=== Begin Enclosure ===
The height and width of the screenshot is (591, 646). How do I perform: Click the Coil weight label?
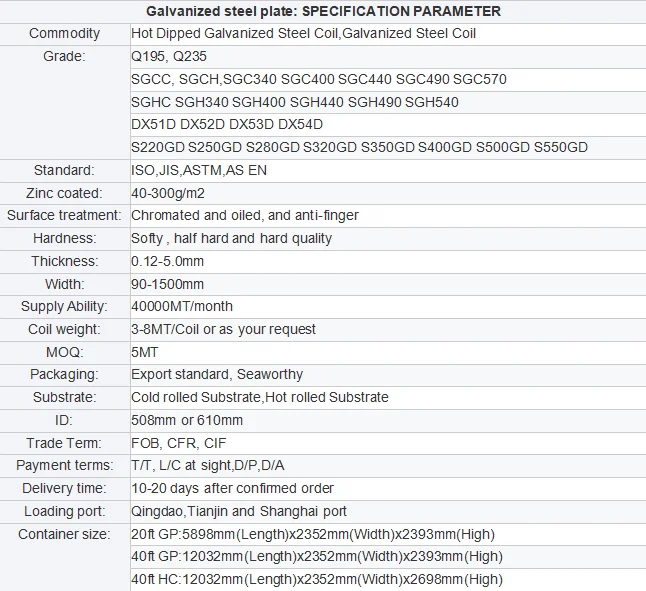click(64, 329)
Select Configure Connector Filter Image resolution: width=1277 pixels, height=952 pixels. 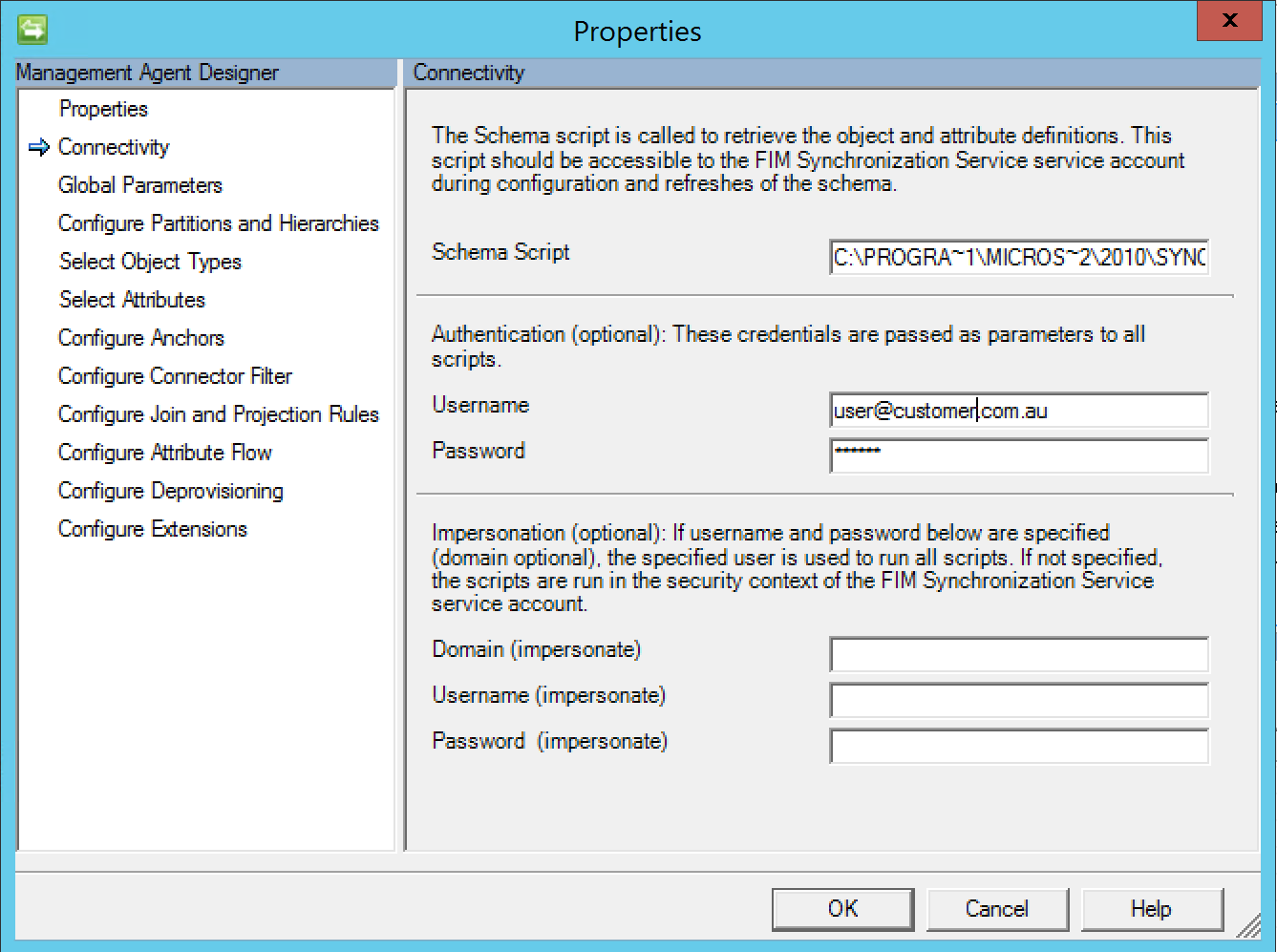(176, 376)
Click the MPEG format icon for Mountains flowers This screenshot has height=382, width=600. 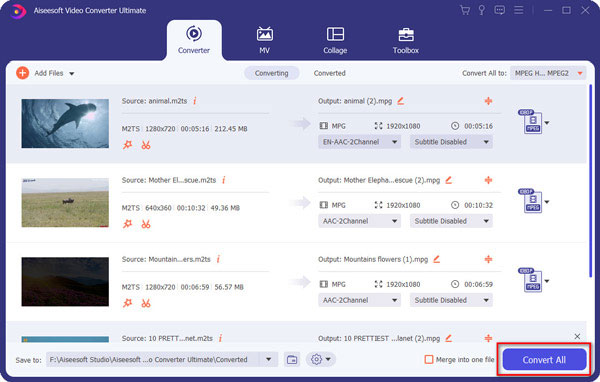[x=532, y=280]
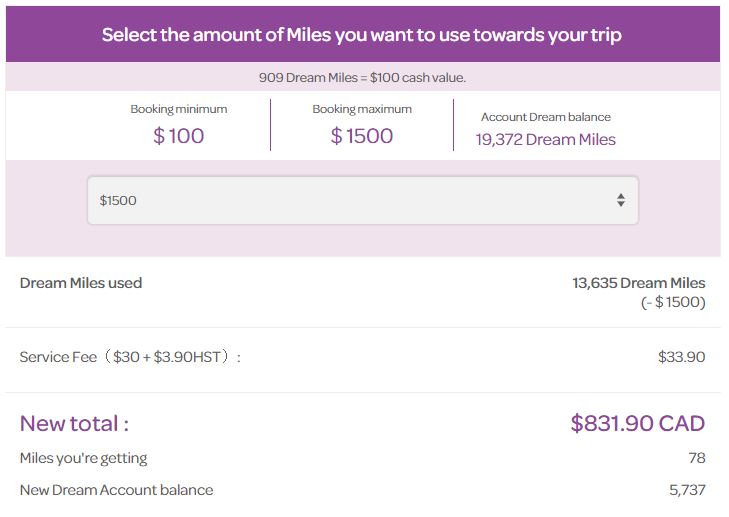This screenshot has height=517, width=729.
Task: Click the Dream Miles used label
Action: tap(81, 283)
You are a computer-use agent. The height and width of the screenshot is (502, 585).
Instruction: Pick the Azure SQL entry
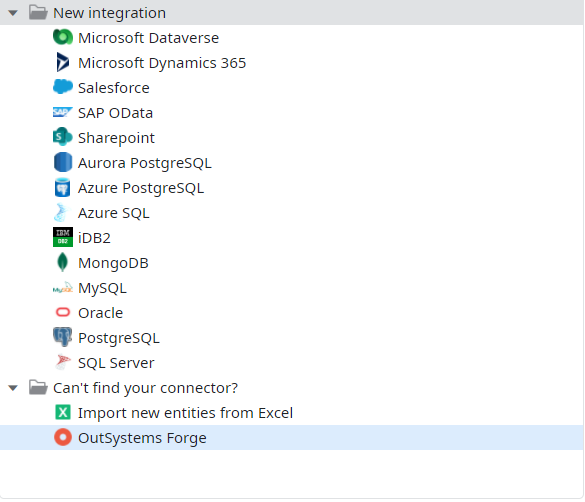click(113, 213)
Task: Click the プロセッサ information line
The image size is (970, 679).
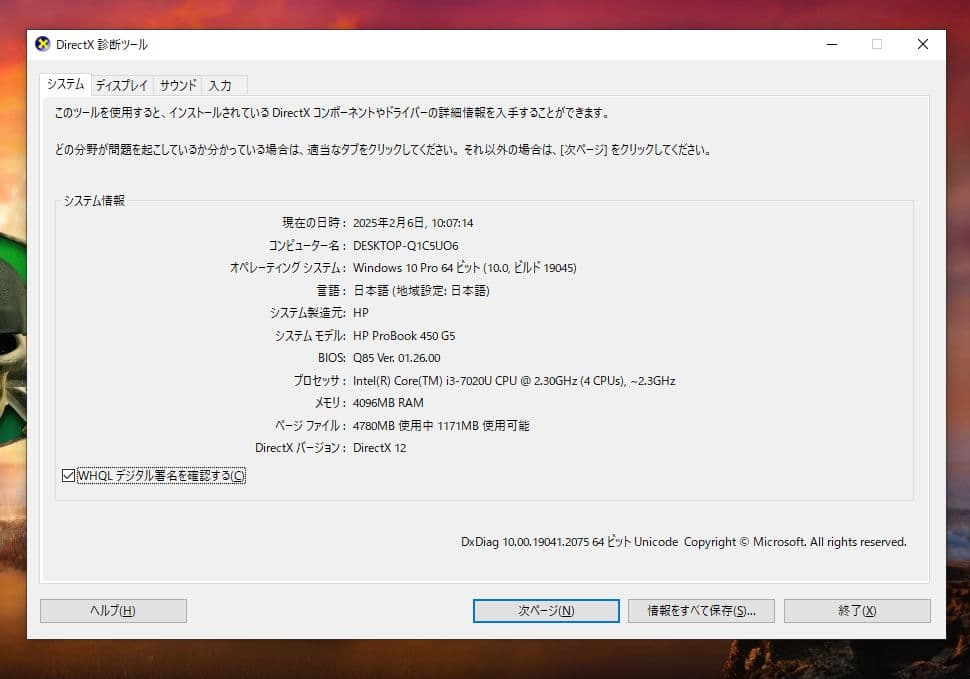Action: pyautogui.click(x=513, y=380)
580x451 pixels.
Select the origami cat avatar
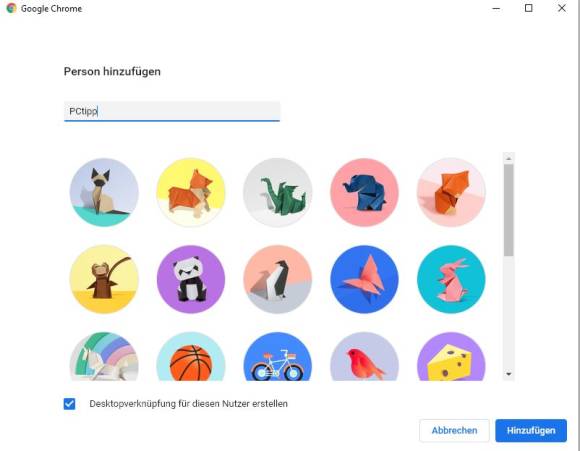pos(104,192)
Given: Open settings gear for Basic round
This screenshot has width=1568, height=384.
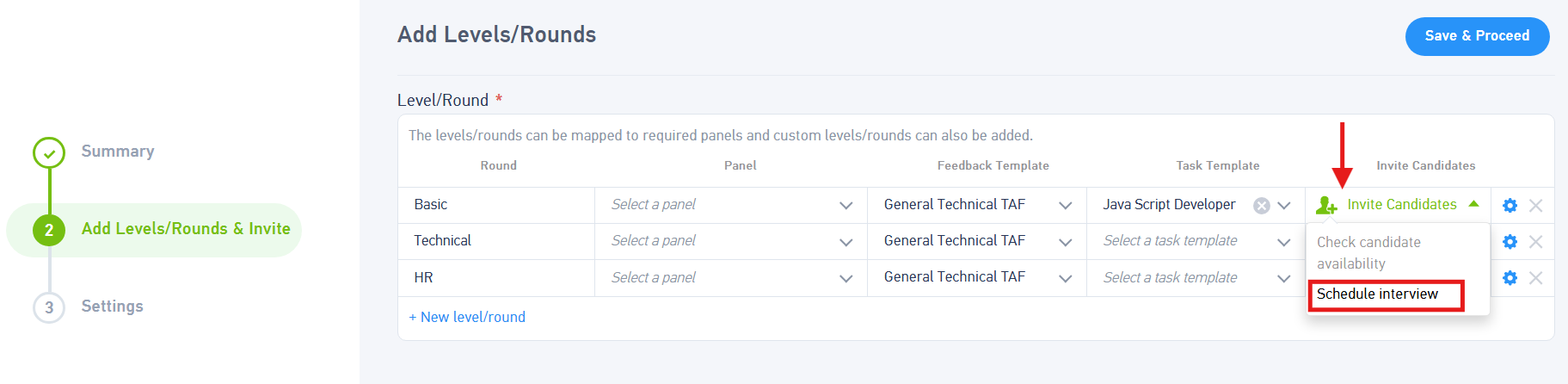Looking at the screenshot, I should [x=1510, y=205].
=== End Enclosure ===
▸ **Action item**:
Leaving aside every picture, transcribe exactly the lines that run from the one with "Task: Click the プロセッサ information line" to the close of the listing above.

▸ **Solved problem**:
Task: Click the プロセッサ information line
The image size is (970, 679).
Action: pyautogui.click(x=513, y=380)
580x451 pixels.
Select the origami cat avatar
pos(104,192)
Given: Open settings gear for Basic round
This screenshot has width=1568, height=384.
Looking at the screenshot, I should [x=1510, y=205].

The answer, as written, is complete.